Em abril de 2012, uma empresa composta por menos de vinte funcionários foi adquirida pelo Facebook por US$ 1 bilhão. O Instagram, um aplicativo móvel que aplica efeitos em imagens clicadas no smartphone, só passou a existir graças ao início de uma plataforma apresentada em 2008 que permitia que os usuários baixassem em um só local programas ou conteúdos. Chamada de App Store, a loja de aplicativos criada pela Apple fez (e ainda faz) novos milionários e ainda ajudou a popularizar a venda de software.

Criada em 2008, a App Store é uma plataforma mantida e controlada pela Apple. Só ficam disponíveis para os milhares de usuários de iPhones, iPods touch e iPads os programas que passam pelo seu crivo. Qualquer desenvolvedor (desde o que trabalha em grandes empresas como o "de garagem") pode incluir um aplicativo para venda. Do total arrecadado 70% vão para o programador e o restante fica com a Apple.

"O esquema da Apple de micropagamentos foi inovador para a época. As pessoas não tinham o hábito de comprar software e elas passaram a oferecer programas custando menos de US$10", disse Pedro Paulo, diretor de operações da Netfilter (desenvolvedora brasileira de aplicativos).

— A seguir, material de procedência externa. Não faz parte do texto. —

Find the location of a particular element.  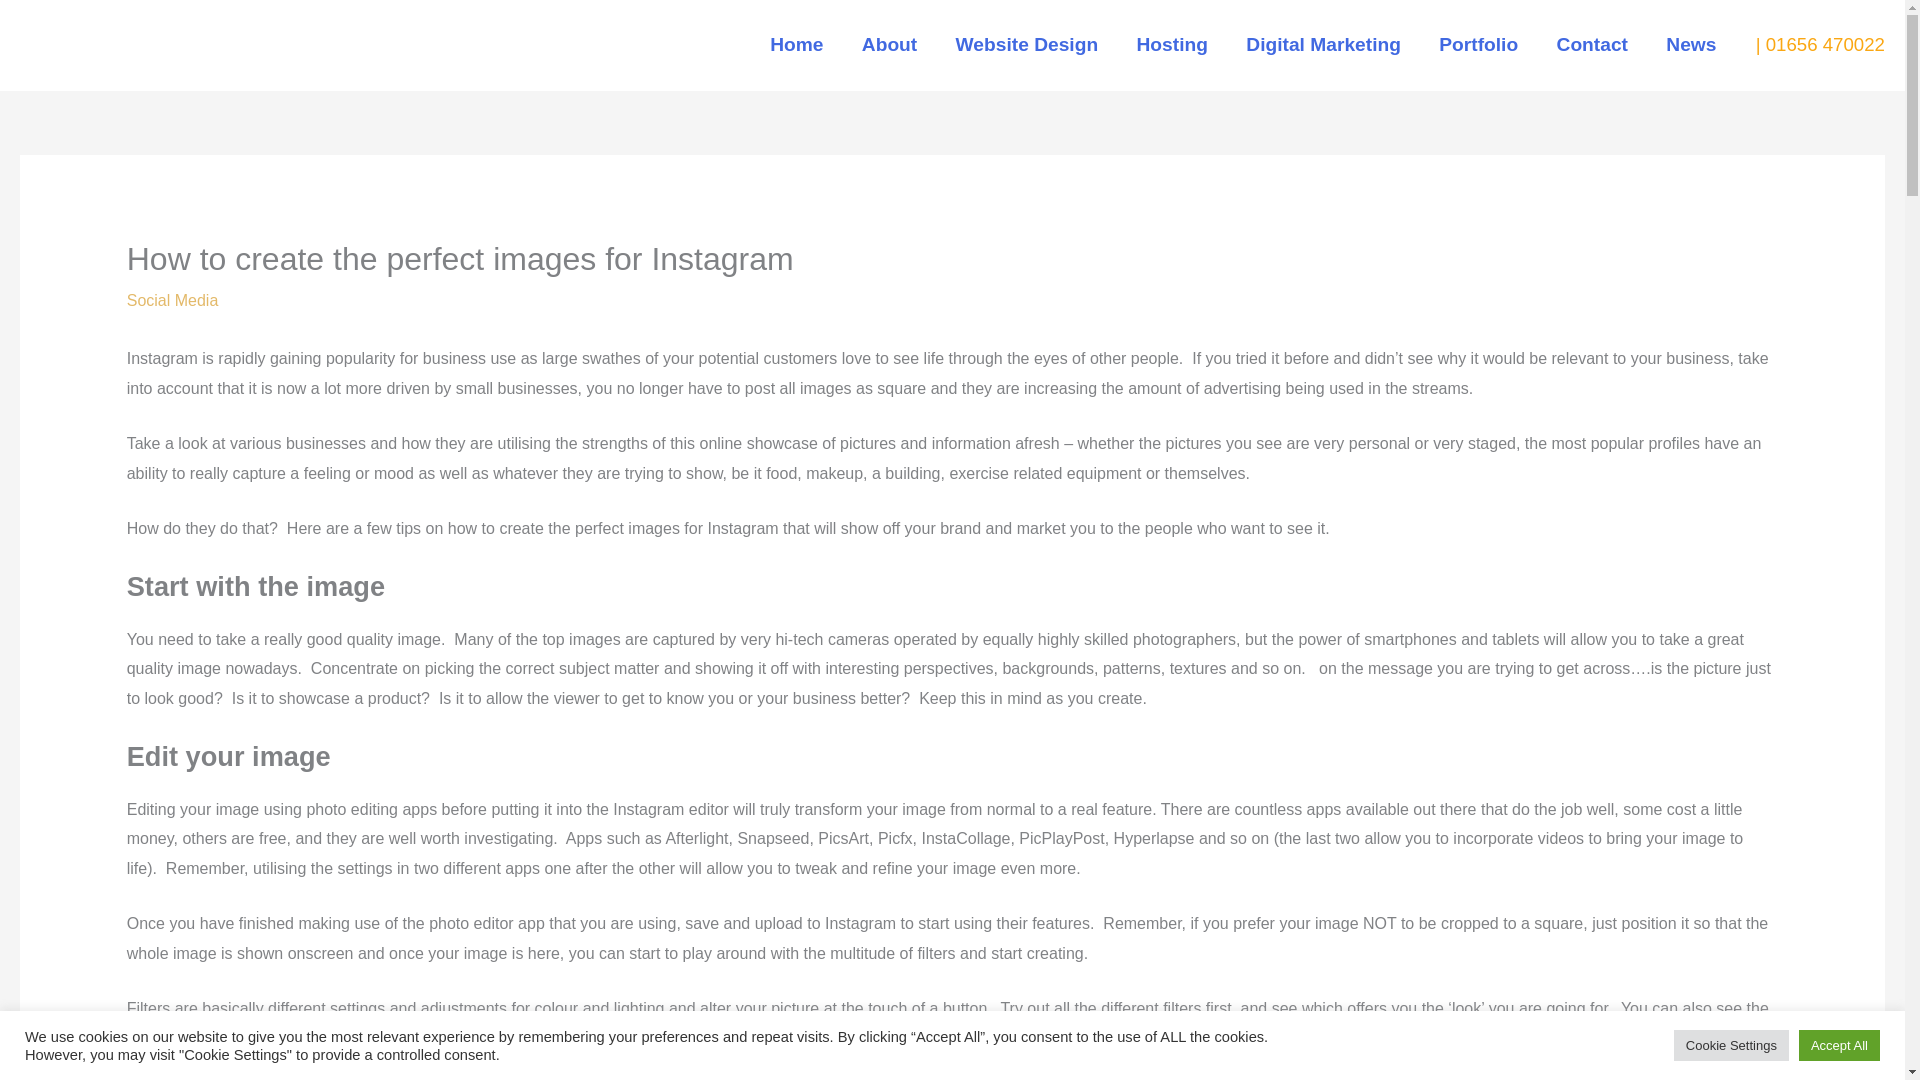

O mercado de aplicativos é visto com grande otimismo. Segundo a consultoria Gartner, o mercado de aplicativos movimentou cerca de US$ 15 bilhões em 2011 frente a US$ 5,2 bilhões em 2010. E a tendência é crescer ainda mais. Até 2014, a empresa prevê que serão baixados 185 bilhões de aplicativos. Em 2011, a estimativa é de que o ano fechou em 17,7 bilhões.

Aplicativo para iPhone

  • Reprodução

    Tela do jogo "Boliche Medieval", desenvolvido pela NetFilter; empresa tem mais de 40 aplicativos na loja de conteúdos da Apple

Era comum antes da loja que desenvolvedores vendessem programas em seus próprios sites que custavam por volta de US$ 10 e US$ 20. No entanto, a lógica da App Store fez com que os programadores cobrassem menos em troca de dividir os lucros e de ter seu aplicativo exposto para os 365 milhões de dispositivos móveis com o iOS, sistema móvel da Apple. O desenvolvedor perde no valor, mas ganha em volume.

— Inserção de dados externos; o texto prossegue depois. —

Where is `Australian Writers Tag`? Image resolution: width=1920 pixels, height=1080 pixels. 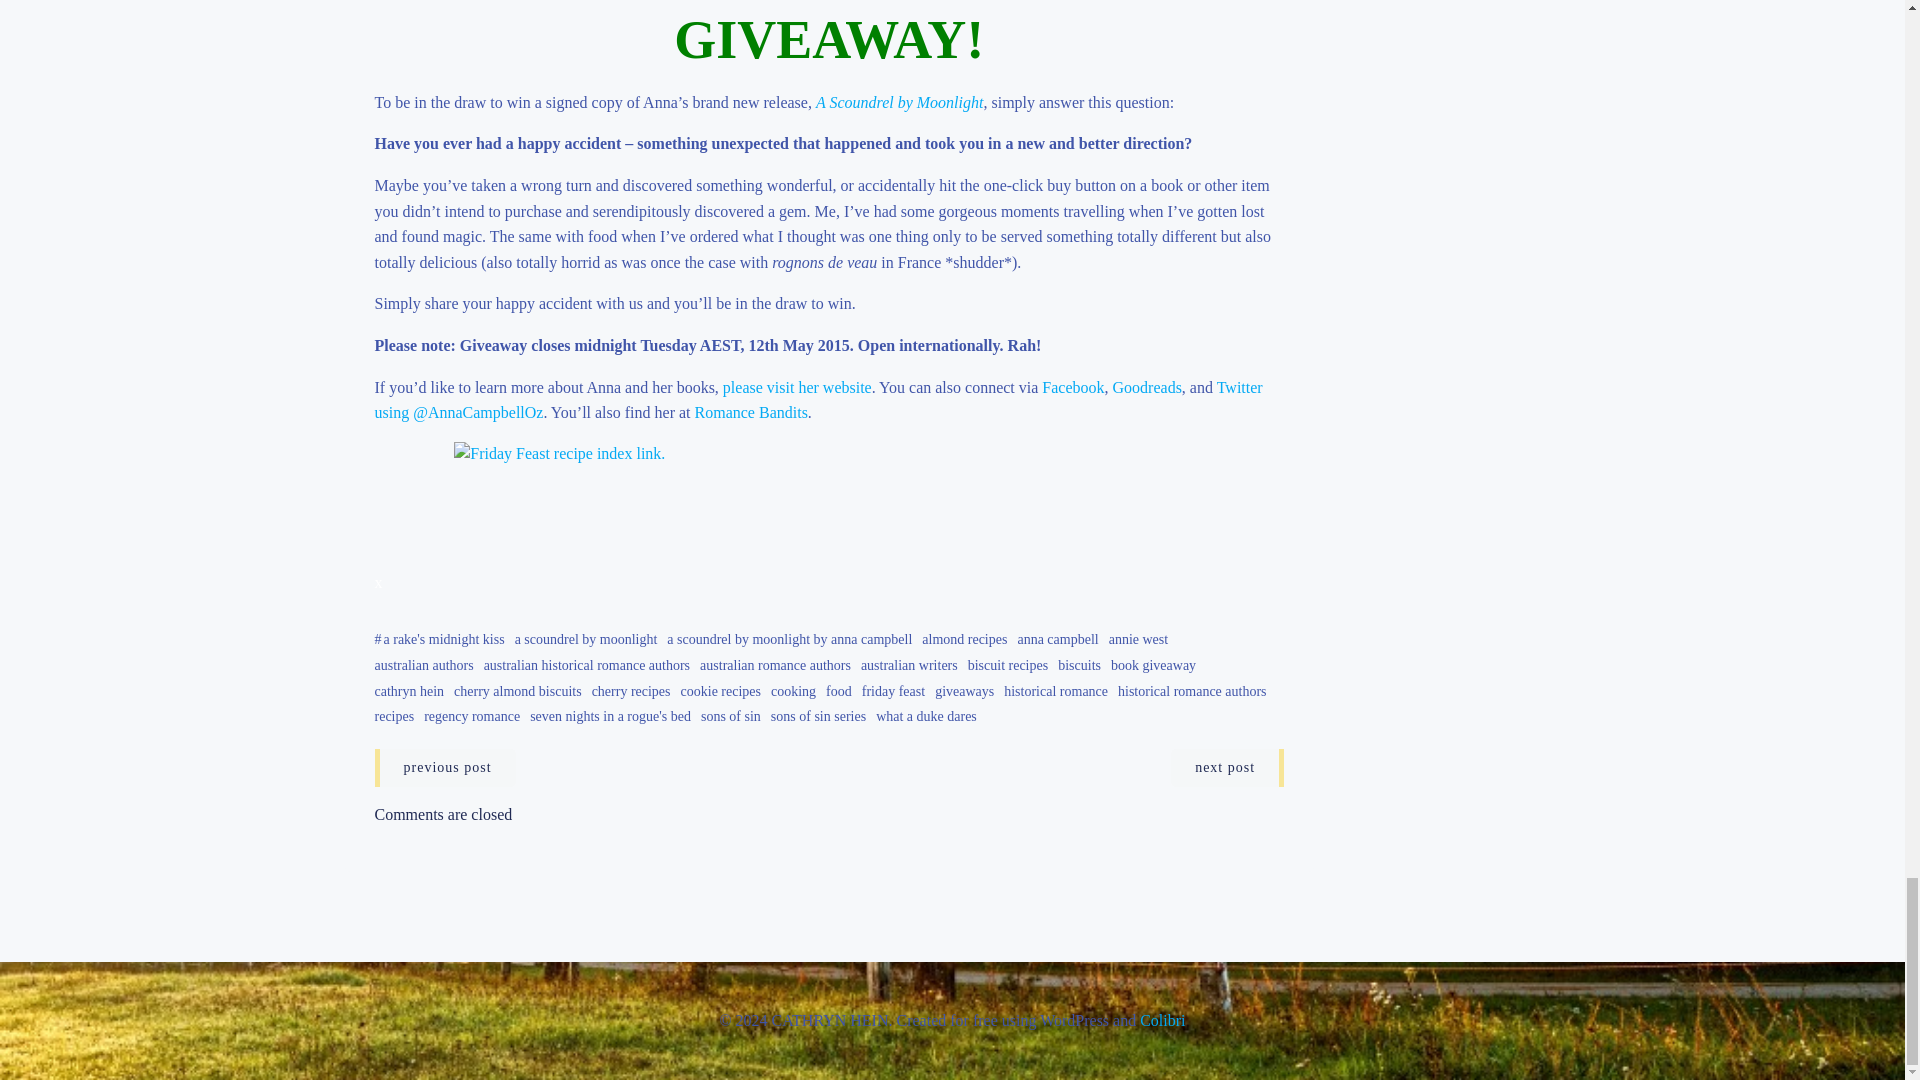 Australian Writers Tag is located at coordinates (909, 665).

"Como a própria Apple cuida da divulgação e hospedagem, não havia mais necessidade de cobrar US$ 15 por um programa, sendo que tudo é feito pela internet", afirmou Breno Masi, sócio fundador da Fingertips (desenvolvedora brasileira de aplicativos).

"Acho que as prateleiras com programas comuns em lojas vão sumir no próximo ano, pois não há justificativa em gastar dinheiro com uma caixa e logística, sendo que tudo pode ser feito pela internet." Para exemplificar a tese, Masi cita a própria Apple que cobra cerca de US$ 20 por uma nova versão do sistema operacional Mac para computadores .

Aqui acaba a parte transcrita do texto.